-------- Extracted information --------

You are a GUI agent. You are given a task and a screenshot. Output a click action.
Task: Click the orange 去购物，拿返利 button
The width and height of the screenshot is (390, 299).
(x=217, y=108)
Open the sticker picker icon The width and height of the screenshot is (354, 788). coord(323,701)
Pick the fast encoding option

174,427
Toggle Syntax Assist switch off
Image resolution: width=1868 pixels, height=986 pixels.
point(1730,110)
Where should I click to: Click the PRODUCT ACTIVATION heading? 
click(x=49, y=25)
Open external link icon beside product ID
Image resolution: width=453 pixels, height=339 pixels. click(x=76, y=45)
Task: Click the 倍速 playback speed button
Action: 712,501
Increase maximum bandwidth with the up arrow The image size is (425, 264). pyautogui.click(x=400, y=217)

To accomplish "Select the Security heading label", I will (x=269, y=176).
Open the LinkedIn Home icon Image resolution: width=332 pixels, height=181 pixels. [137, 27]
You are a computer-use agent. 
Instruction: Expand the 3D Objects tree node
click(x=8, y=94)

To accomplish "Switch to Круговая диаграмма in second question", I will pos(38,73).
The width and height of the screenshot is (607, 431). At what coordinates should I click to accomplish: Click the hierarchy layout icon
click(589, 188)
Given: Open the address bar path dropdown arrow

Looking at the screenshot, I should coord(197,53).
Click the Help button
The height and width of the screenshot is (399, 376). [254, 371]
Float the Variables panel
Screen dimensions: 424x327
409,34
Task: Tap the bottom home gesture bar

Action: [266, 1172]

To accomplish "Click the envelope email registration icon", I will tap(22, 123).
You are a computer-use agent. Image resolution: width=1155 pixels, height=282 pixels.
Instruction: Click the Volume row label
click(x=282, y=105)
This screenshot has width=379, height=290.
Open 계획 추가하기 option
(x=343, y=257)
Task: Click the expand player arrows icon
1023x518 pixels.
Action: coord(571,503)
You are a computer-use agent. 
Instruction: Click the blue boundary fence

--------

Instructions to follow: All lines in the records above that contain "will" are to be reported.

Answer to this problem:
To accomplish "Select the Security heading label", I will (x=269, y=176).
To accomplish "Switch to Круговая диаграмма in second question", I will pos(38,73).
To accomplish "Click the envelope email registration icon", I will tap(22, 123).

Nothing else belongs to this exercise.